3. 患者が音楽療法士との個人的な関わりを通して、人間関係の喜び、自己の発見、社会的接点の構築を経験する。
4. 言葉以外のコミュニケーションを経験できる。
以上のような理由によって、音楽活動は鬱の治療に効果的だと考えられる。
翻訳 河村まなみ
このように、うつの治療として音楽の活用は、どんどん進歩しています。
ピアノレッスンに来る生徒は、少なからずこの音楽の恩恵を受けていると思われます。
こちらの動画に引用されている情報も。
6、コミュニケーションの影響
コロナ禍で、人と人の接触頻度を下げることが余儀なくされています。
コロナ防衛としては、効果は大いに期待できるが、同時にある問題が浮上してきました。
コミュニケーションの欠落です。
人は、社会性の生き物であり、社会を構築し、その中で生活していきます。
人は一人では生きられません。
それは、物理的な問題以上に、精神的な問題が大きいのです。
人と人との接触の中で、コミュニケーションが生まれます。
このコミュニケーションこそ、私たちが健全な精神を維持するのに必須なものです。
話をする、話を相手に聞いてもらう効果には様々なものがあります。
受け止められたという完了間が安心感を生み出す。
話し終わるとすっきりした気持ちになる。
すべて出すことで新たなものを受け入れることができる
自分の言葉に価値があると思える
話すことで自覚する
カタルシス効果(気持ちの浄化)
自己肯定感が生まれる
など・・・
ピアノレッスンでは、まさにレッスン室で、1対1のコミュニケーションが繰り広げられ、先生が生徒の話を聞くことによって、上記のような作用が生まれます。
7、実行機能の影響
ピアノのレッスンでは実行機能を向上することができます。
実行機能とは、複雑な課題の遂行に際し、課題ルールの維持やスイッチング、情報の更新などを行うことで、思考や行動を制御する認知システム、あるいはそれら認知制御機能の総称。
詳しくはこちらの記事で
8、ピアノこころのほけんしつ
ピアノこころのほけんしつは、2019年から、ピアノ教室ゲートキーパー宣言として、始動始めました。
【2019年版ピアノ教室ゲートキーパー宣言(ピアノこころのほけんしつ 自殺予防プロジェクト)

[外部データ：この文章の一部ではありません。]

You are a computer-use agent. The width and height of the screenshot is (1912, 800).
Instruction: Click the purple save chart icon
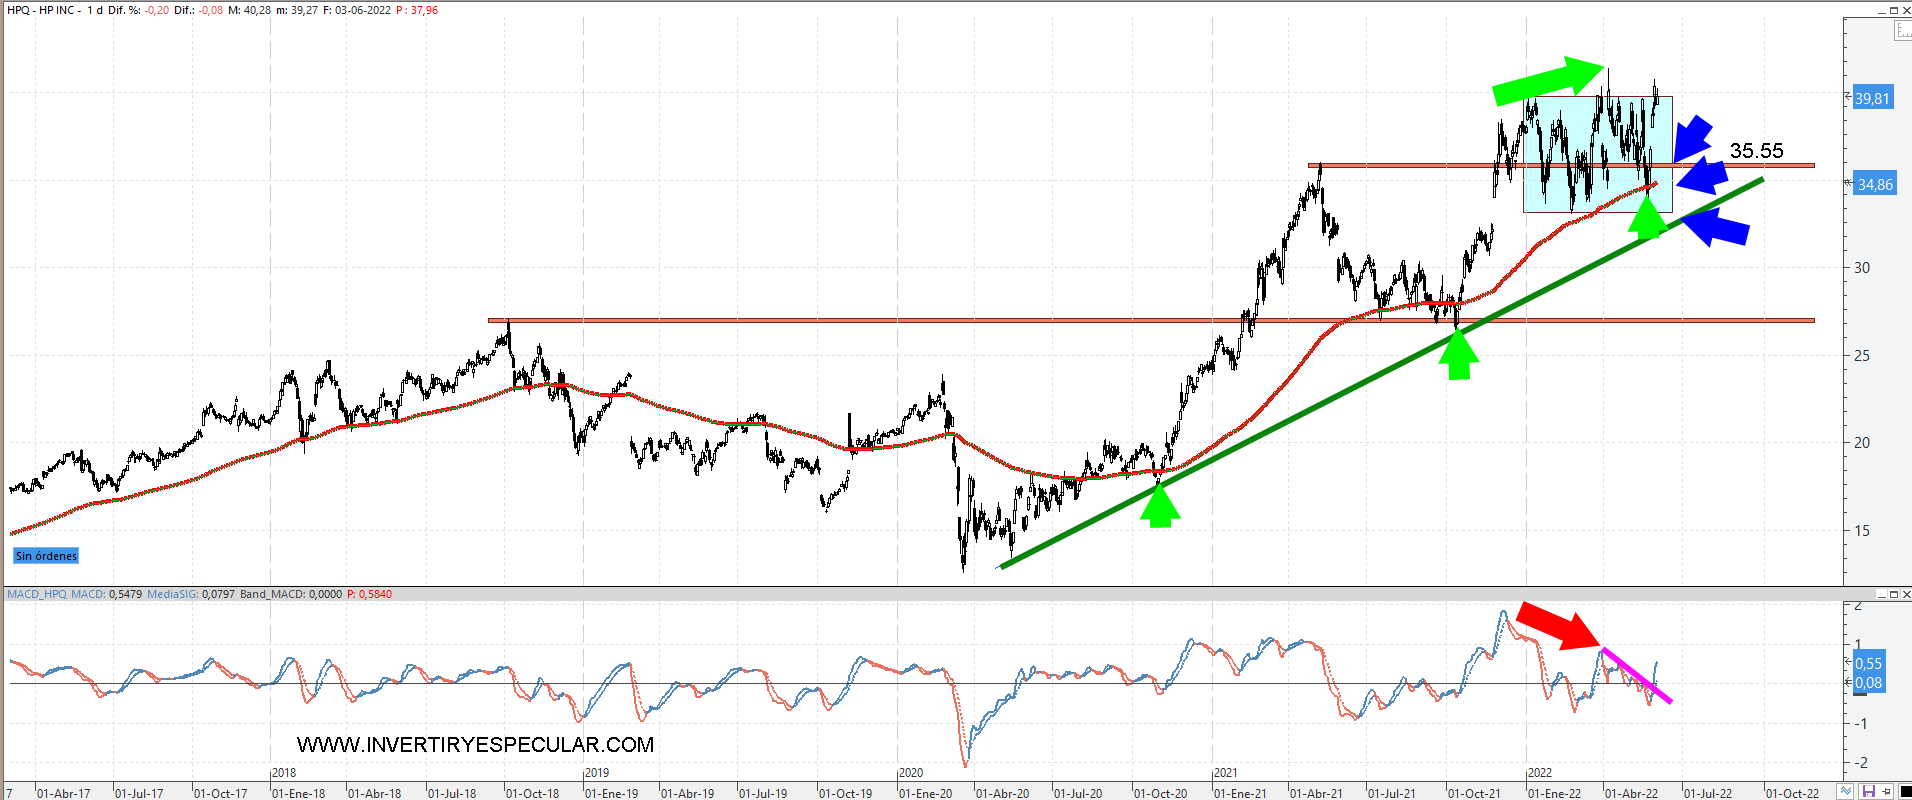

https://coachinglesson.com/piano/2019kokoro/
【2021年最新版】ピアノこころのほけんしつ 自殺予防プロジェクト
活動としては、
保護者向けの自殺防止パンフレット
生徒向けのメッセージカード
専用ロゴ教室ステッカーなどを総計2万5000セット作成。
全国のピアノ教室に呼びかけ、賛同いただけるピアノ教室に無償で提供。
各ピアノ教室から、生徒家庭に配布してもらいました。
登録教室
2019年300教室
2021年300教室
のべ600教室
9、まとめ
ピアノこころのほけんしつに、賛同くださったピアノ教室の共通点は、生徒の心に寄り添うレッスンスタイル。
レッスン、また教室運営においてコミュニケーションの頻度が高いと思われます。
その教室でのアンケートということで、他のピアノ教室よりさらに、子供たちのストレス軽減に一役買っているのではないかと思います。